_REQUIRED ACTION_. Return each line of the records with nothing changed, pictures excepted.

_Collected data_.
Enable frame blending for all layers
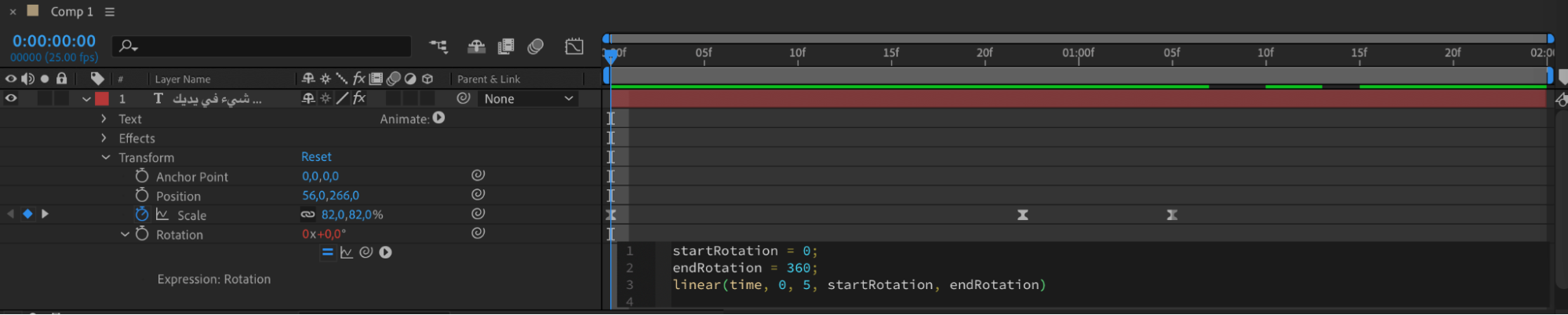tap(506, 47)
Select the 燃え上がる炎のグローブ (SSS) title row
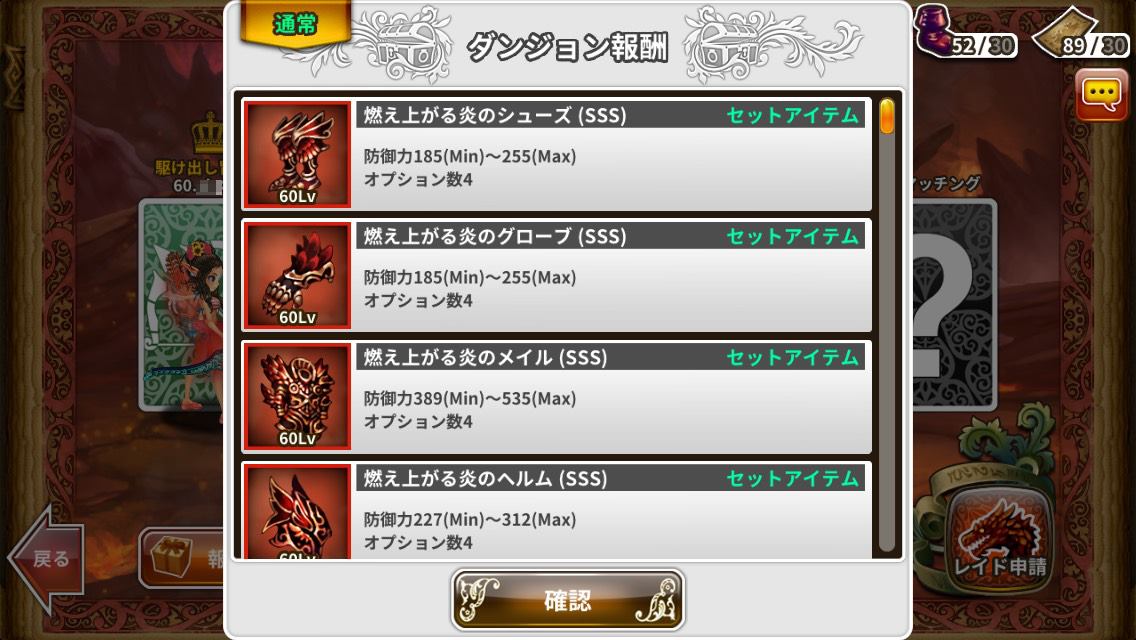 tap(610, 236)
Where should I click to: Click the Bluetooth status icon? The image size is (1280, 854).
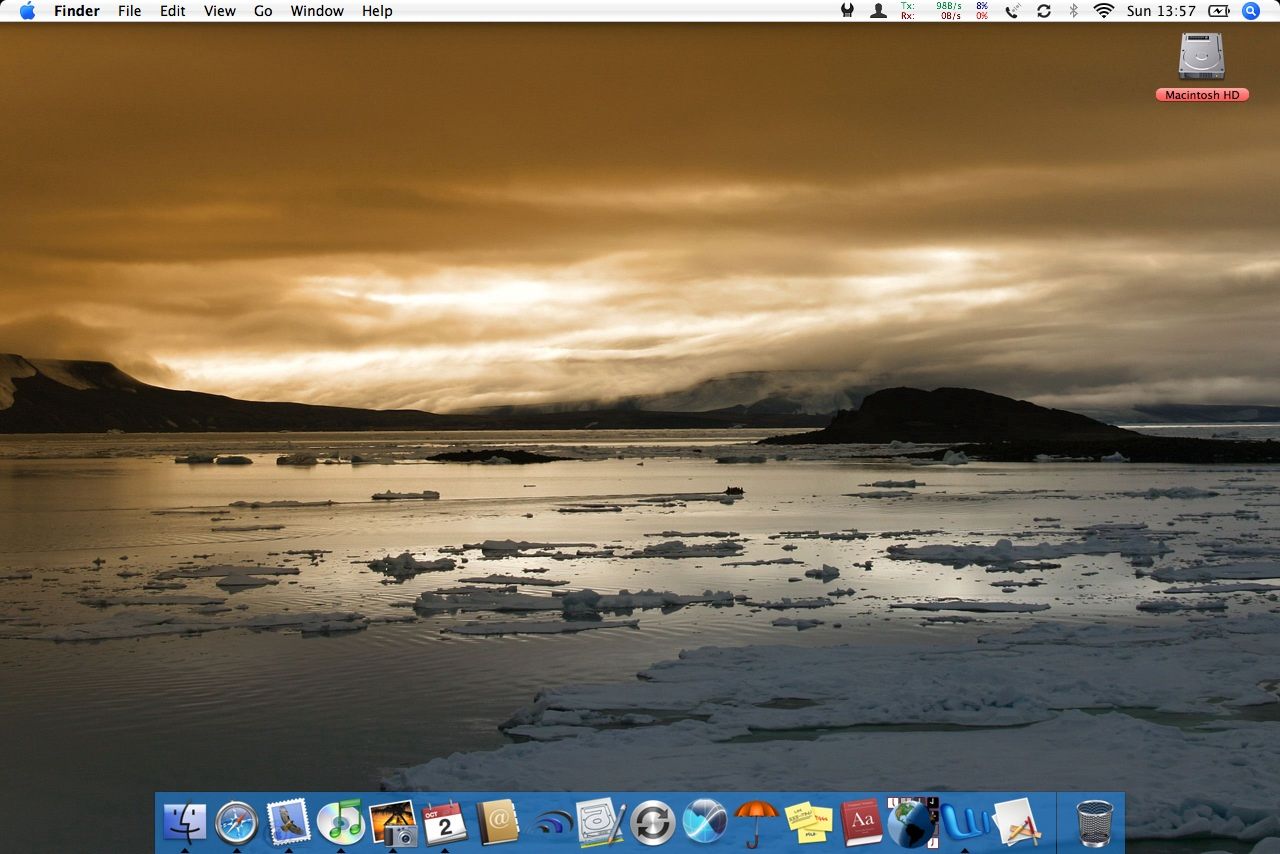(x=1074, y=11)
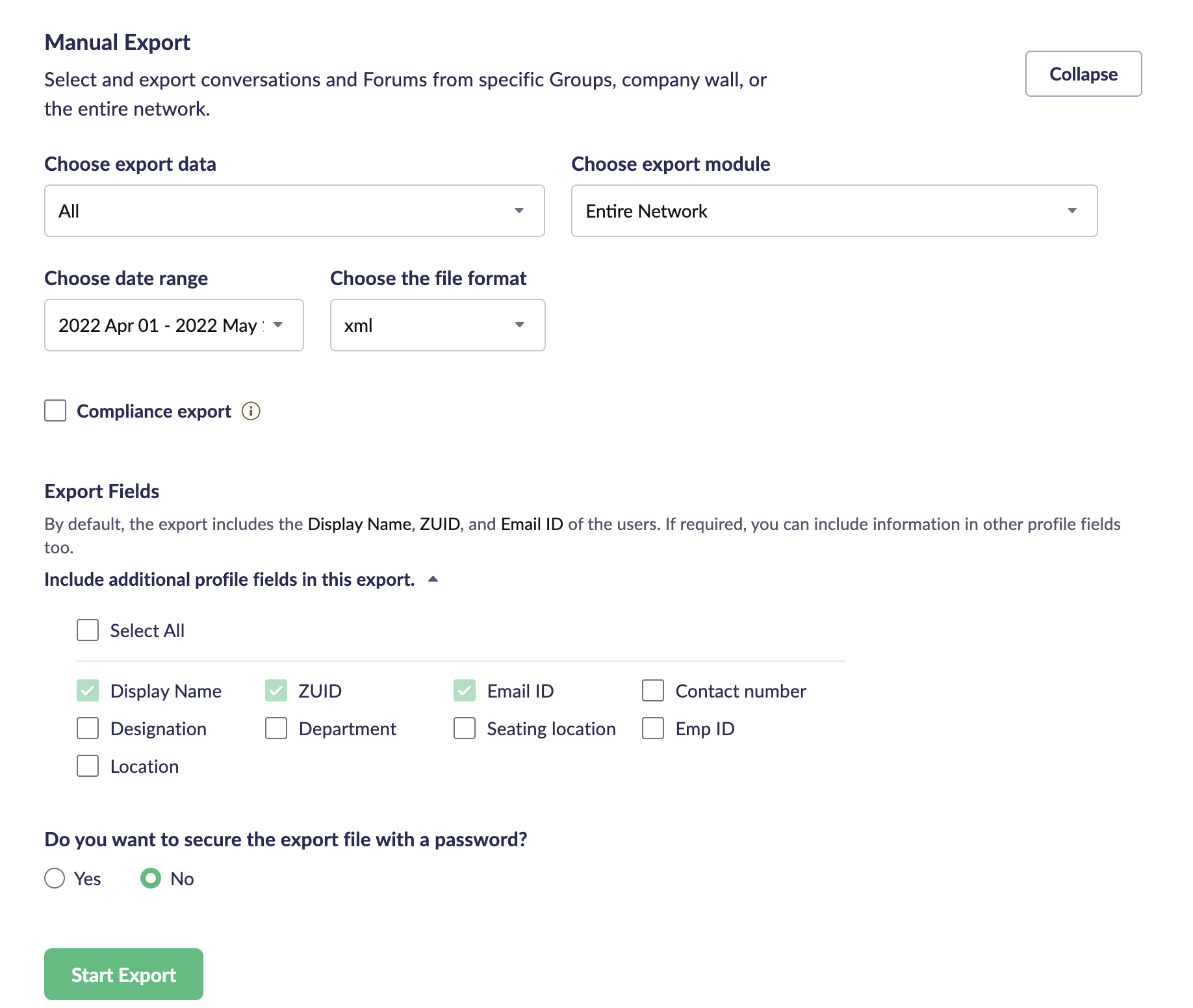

_ANSWER SECTION_.
Enable frame blending for all layers
tap(506, 47)
Select the 燃え上がる炎のグローブ (SSS) title row
 tap(610, 236)
Where should I click to: Click the Bluetooth status icon? The image size is (1280, 854).
(x=1074, y=11)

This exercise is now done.